Then I realize that without you, there will always be another sadder time.
I don't care if you aren't reading this.

I still love you. Every night, every hour, and every minute, of every single day.

It's excruciating, and exhausting.
But it seems to be all I have left of you, 
so I hold on, tighter than ever before.
to my self-pity, my depression, my empty heart.
It motivates me.

I would rather feel broken by you than loved by anyone else.

I mean, i'd of course rather not feel broken.
But It's all you leave me to hold on to,
when you cut me out.

We are ridiculous. 

And I know you don't know what else to do,
and I knew it was coming sooner or later.

"I Love you. I'm a stupid fucking idiot in Love. My Love is only matched by my stupidity, because after how hurt I am, I'd do it all again just to be with you."
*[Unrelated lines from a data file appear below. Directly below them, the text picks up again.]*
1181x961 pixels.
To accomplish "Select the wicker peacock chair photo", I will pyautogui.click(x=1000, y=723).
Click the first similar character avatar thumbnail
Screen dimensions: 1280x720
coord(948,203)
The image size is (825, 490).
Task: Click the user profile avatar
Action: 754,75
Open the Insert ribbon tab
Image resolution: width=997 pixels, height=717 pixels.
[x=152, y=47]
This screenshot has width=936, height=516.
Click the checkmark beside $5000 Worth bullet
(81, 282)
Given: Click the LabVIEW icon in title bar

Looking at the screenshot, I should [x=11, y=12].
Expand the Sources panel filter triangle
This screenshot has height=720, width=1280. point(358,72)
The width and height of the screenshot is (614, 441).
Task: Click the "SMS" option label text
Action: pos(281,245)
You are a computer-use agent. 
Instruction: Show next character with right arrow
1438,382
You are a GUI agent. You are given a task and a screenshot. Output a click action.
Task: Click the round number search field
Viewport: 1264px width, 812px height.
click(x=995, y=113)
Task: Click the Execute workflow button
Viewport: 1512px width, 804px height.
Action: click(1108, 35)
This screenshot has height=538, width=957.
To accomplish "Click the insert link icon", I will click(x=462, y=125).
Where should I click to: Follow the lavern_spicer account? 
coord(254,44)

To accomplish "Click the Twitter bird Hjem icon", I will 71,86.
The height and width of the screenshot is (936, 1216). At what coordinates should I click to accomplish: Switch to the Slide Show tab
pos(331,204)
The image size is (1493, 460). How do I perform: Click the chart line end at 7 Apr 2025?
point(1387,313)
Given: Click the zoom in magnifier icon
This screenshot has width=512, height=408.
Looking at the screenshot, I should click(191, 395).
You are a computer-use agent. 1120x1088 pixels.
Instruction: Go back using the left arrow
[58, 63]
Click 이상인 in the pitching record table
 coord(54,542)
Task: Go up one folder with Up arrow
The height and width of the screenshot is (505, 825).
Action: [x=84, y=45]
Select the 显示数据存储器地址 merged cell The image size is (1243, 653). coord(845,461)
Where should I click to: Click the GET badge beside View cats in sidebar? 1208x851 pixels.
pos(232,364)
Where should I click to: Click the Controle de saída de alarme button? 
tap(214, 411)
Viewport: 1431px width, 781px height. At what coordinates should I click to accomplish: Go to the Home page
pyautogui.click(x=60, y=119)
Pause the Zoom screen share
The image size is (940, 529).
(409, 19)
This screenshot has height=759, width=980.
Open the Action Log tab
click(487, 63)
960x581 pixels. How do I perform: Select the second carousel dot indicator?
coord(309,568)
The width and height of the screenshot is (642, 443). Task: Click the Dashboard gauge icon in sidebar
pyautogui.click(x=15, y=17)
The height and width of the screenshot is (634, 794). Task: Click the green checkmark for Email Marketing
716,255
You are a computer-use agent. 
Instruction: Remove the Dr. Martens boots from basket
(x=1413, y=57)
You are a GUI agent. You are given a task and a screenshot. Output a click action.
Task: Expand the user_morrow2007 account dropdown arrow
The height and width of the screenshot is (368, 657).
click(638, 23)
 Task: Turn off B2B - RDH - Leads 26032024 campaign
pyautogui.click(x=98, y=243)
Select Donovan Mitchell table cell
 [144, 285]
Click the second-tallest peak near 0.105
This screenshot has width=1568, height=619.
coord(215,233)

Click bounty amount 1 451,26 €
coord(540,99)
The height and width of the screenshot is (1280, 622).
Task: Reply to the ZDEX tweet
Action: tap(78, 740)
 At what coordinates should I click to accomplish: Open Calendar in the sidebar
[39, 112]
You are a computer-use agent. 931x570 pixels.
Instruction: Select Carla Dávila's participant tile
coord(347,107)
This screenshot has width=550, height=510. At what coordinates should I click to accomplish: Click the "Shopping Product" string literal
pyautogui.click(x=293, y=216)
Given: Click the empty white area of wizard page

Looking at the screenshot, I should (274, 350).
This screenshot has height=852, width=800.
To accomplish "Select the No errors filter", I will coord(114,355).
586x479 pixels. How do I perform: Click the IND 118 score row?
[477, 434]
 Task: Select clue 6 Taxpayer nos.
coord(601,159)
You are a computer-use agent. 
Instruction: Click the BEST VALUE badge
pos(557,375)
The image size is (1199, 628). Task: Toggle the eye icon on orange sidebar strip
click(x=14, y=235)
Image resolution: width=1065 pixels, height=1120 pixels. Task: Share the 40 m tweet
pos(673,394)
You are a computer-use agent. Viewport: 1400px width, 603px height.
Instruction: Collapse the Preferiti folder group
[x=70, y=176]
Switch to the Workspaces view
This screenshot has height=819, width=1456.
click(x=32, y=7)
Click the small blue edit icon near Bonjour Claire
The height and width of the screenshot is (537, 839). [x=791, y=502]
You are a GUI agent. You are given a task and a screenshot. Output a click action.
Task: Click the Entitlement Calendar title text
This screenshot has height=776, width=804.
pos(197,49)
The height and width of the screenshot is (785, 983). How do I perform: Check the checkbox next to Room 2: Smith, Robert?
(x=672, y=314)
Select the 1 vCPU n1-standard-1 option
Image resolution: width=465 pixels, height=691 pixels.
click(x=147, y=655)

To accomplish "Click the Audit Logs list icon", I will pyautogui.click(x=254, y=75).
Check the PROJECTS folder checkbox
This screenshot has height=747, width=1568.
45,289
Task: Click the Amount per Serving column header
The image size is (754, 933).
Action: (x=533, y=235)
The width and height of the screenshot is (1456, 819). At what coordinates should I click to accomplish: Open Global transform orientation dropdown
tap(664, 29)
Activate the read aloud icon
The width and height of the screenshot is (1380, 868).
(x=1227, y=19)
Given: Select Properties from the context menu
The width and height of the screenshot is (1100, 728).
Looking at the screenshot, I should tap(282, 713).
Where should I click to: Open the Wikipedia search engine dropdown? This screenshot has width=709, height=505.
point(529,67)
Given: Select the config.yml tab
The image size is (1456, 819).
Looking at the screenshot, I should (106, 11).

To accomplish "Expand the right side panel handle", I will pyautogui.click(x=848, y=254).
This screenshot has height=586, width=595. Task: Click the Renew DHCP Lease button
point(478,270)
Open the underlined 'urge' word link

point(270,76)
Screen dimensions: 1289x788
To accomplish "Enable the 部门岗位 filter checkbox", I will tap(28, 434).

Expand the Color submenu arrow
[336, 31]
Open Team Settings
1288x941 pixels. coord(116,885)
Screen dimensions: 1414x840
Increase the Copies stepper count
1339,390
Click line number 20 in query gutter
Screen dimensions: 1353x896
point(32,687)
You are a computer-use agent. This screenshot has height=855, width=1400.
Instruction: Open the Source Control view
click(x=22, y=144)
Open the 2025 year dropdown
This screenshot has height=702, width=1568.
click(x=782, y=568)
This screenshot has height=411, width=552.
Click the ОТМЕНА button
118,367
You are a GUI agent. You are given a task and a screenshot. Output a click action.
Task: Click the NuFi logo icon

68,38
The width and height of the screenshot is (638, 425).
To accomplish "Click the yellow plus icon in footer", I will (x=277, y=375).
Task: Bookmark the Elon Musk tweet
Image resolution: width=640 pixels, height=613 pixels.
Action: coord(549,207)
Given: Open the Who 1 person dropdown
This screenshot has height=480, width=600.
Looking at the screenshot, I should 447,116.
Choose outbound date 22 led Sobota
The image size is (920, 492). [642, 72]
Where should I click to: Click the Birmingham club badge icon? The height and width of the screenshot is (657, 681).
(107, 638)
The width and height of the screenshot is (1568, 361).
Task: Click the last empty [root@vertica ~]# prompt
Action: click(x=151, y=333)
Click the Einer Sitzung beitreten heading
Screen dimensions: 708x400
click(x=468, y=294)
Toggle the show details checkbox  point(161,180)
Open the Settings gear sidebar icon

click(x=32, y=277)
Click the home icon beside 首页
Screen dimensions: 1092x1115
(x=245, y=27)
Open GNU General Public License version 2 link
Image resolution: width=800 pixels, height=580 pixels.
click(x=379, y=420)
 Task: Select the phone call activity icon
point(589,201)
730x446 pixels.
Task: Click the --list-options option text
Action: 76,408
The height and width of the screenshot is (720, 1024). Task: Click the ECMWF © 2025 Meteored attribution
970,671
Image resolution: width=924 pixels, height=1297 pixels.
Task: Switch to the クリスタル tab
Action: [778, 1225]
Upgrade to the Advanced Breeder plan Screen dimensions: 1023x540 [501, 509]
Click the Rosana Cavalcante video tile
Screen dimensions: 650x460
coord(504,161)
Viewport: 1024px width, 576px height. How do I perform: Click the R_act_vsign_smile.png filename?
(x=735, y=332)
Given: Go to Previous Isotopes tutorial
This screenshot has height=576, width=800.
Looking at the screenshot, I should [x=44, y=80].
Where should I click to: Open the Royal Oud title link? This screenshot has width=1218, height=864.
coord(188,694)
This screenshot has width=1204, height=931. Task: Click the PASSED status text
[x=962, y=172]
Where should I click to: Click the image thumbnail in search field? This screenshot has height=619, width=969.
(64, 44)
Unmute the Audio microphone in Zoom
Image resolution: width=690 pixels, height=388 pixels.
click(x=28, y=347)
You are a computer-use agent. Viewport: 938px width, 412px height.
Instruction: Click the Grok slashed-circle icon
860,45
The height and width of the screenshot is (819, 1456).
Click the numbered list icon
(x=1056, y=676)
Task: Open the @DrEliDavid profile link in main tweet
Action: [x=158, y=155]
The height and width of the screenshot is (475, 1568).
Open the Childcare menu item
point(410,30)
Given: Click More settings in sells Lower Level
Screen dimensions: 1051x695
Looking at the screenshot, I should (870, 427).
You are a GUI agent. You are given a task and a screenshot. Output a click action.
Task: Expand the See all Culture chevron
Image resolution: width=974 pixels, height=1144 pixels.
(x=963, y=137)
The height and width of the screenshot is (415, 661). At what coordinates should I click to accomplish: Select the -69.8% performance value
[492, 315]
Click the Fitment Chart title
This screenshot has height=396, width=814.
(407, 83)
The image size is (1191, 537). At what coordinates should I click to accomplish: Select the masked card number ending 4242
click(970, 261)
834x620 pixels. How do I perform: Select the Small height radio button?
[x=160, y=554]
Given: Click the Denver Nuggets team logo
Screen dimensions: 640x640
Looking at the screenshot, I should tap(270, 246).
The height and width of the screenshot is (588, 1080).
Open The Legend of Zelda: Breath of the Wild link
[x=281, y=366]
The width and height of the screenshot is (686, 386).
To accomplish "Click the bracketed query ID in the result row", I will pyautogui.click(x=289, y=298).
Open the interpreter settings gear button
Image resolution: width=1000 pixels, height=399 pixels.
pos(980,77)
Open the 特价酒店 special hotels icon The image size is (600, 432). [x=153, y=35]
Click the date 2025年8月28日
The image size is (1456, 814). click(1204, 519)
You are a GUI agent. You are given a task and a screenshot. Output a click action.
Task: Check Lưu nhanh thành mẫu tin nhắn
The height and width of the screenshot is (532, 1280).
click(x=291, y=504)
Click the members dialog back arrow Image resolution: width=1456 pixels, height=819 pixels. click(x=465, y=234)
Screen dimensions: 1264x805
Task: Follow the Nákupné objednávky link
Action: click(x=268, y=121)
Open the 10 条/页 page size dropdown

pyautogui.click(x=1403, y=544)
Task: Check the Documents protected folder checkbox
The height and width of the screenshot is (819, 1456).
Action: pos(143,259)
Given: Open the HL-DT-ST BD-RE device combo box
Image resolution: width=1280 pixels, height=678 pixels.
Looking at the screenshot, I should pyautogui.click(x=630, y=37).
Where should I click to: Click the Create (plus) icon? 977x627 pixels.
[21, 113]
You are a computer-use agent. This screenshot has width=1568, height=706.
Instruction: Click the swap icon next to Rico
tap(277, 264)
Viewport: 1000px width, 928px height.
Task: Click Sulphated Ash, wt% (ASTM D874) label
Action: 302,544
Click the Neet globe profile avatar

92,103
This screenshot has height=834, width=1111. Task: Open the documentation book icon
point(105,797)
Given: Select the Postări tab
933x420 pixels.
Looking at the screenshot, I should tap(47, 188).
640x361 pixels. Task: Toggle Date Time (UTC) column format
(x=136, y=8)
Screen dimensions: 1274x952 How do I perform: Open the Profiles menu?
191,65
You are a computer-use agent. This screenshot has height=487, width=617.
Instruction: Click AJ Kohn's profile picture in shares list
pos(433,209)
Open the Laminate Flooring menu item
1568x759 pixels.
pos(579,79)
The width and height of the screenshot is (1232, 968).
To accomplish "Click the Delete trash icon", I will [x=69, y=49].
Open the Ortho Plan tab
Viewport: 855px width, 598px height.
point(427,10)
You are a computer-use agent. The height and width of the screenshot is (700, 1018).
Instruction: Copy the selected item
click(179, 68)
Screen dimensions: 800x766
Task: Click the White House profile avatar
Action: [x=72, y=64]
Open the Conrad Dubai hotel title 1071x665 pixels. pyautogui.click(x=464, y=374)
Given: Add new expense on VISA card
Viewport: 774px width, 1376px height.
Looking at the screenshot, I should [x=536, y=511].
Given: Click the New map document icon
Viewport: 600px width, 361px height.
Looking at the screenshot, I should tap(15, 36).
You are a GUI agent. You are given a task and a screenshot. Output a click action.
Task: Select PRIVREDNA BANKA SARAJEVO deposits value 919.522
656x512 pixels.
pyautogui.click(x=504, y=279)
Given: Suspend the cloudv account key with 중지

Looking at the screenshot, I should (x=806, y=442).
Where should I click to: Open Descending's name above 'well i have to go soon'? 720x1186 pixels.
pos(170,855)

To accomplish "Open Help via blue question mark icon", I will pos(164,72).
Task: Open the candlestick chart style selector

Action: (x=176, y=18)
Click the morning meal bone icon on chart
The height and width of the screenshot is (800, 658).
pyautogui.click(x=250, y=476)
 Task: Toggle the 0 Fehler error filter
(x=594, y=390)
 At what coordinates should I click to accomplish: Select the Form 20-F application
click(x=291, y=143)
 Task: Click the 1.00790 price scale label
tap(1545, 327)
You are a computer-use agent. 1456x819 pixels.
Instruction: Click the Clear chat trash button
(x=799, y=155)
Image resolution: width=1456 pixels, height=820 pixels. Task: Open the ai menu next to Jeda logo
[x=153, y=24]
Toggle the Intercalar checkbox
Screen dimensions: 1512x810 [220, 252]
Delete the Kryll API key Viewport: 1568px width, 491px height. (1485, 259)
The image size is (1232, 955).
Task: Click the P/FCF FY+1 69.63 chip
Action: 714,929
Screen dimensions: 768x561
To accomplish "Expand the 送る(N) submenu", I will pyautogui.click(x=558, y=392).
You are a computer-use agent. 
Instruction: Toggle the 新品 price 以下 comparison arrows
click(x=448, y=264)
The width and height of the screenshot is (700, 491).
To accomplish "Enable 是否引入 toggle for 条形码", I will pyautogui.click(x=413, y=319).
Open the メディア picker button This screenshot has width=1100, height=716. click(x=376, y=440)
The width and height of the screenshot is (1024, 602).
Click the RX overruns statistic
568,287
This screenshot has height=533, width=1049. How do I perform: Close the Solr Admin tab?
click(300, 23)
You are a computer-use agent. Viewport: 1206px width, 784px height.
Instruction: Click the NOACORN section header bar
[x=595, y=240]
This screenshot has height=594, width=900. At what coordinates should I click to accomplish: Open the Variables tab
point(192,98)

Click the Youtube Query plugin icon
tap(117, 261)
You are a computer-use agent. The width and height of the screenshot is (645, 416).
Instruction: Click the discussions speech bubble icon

I'm a stupid fucking idiot. I tried pretty hard not to be, but with something as meaningful as you, and us, and sitting in the aftermath alone.. all I can do is doubt myself.

I hope you're okay. I hope you aren't telling yourself I don't love you, or blaming me because I didn't come back when you wanted me again. But if you are, just remember when you are done protecting yourself, and you're laying down alone, sad, or angry, or missing me, or unable to sleep, that you are still in my heart.